Quoted text
^^^^^^^^^^^^^^^^
Something clicked in the second half of 2018. Maybe it was the result of a few cushy matchups, but it looked like Patricia’s defensive vision was taking shape. On all three levels -- especially up front, especially on the interior -- the numbers were improving. The Lions finished 10th in the NFL in total defense, their best finish since 2014.

Then they went out and signed Trey Flowers and Justin Coleman and Mike Daniels, and we really started to believe. And then they travelled to Arizona for the season-opener and suffocated the Cardinals through three quarters. It feels like we all woke up from a dream in the fourth, the kind that fades further from memory the harder you try to recall it.

This is a nightmare now.

The Lions were so bad on defense last season, despite all those hefty investments, they nearly broke franchise records for futility. They gave up the most passing yards in the league and the second most yards overall – and a whole bunch of fourth-quarter leads in the process. Ownership brought back Patricia and Bob Quinn with the expectation things would change.

They have. Now the Lions can’t stop the run. They’ve surrendered more than 400 rushing yards through the first two games. That puts them in a league of their own. Surrendered. With respect to the team’s effort, it feels like the right word. The Lions are giving up ground without a fight.
^^^^^^^^^^^^^^^^
Supplied data
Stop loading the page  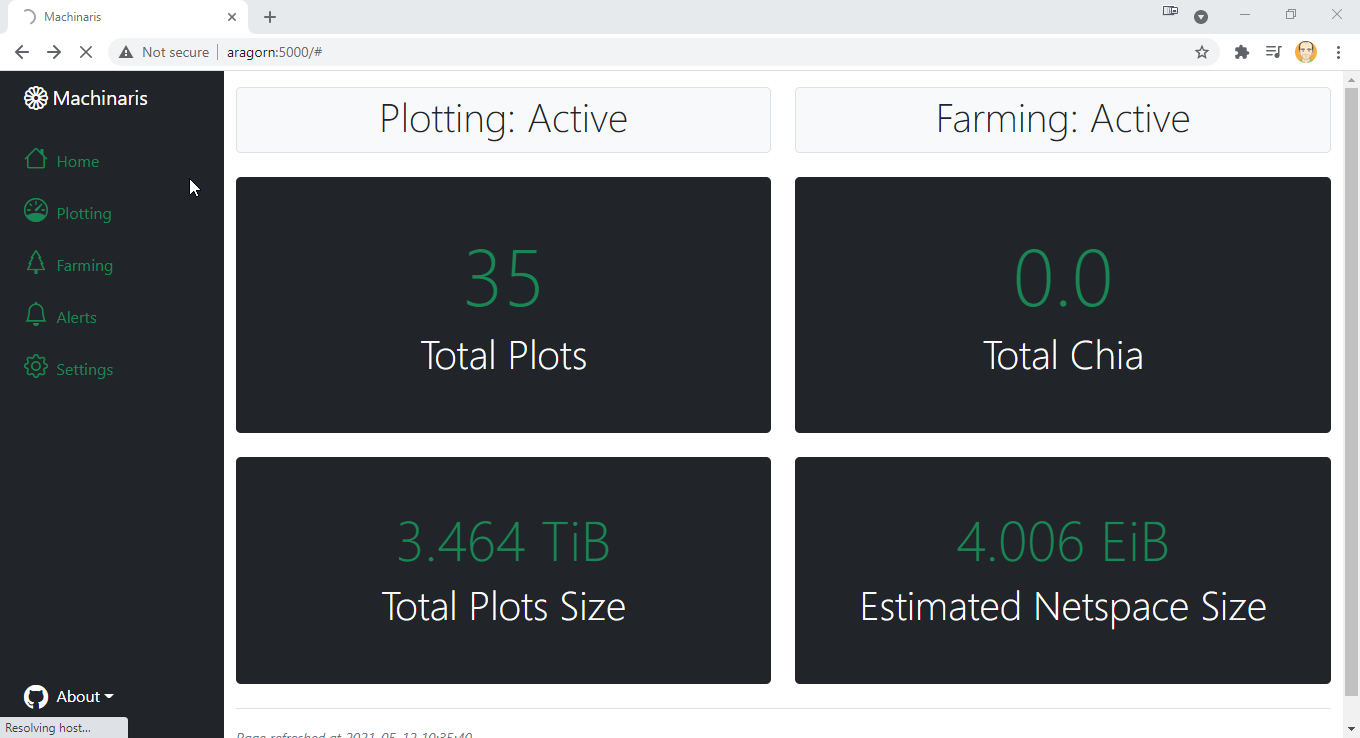(x=86, y=52)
^^^^^^^^^^^^^^^^
Written task 1
In the passage about the Lions' defense, where did the Lions rank in total defense in 2018?
Written task 2
Write the next few sentences of the passage about the Lions' defense, starting after its final sentence.

Task response 1
They finished 10th in the NFL in total defense.

Task response 2
What else has changed? Patricia hired Cory Undlin to take over the defense from Paul Pasqualoni, one pal replacing the other. We were led to believe Undlin would bring some new twists to Patricia’s scheme. But the Lions are running the same old defense they did last year, discernible by a feeble pass rush and leaky man coverage.

Take it from Cardinals coach Kliff Kingsbury, who was asked Wednesday how the defense he saw in 2019 compares to the one his team will see Sunday in Phoenix.

“It looks very similar to me to what they’ve been doing,” Klingsbury said.

Klingsbury’s point, if we’re being fair, was that Detroit’s approach remains the same: take away the opponent’s strengths. He went on to praise Patricia for coming up with a new plan each week. “Back in New England,” Klinsbury said, “he was a tremendous defensive mind.” And back in New England, if we’re being fair, Patricia was in Bill Belichick’s cocoon.

Nothing has changed at all. The Lions overhauled their defense in the offseason, a project that included shipping their only Pro-Bowler out of town, and the product so far is just as ugly. Patricia insists there are wrinkles to his scheme that aren’t evident to the untrained eye. That would be great if there were wrinkles to the results.

“I would say there are some changes in there that are a little bit different and hopefully some of that isn’t that obvious to the eye that’s breaking down the film,” Patricia said. “Some situations that we had that might have been a problem last year are maybe handled a little bit differently, which will help us this year.”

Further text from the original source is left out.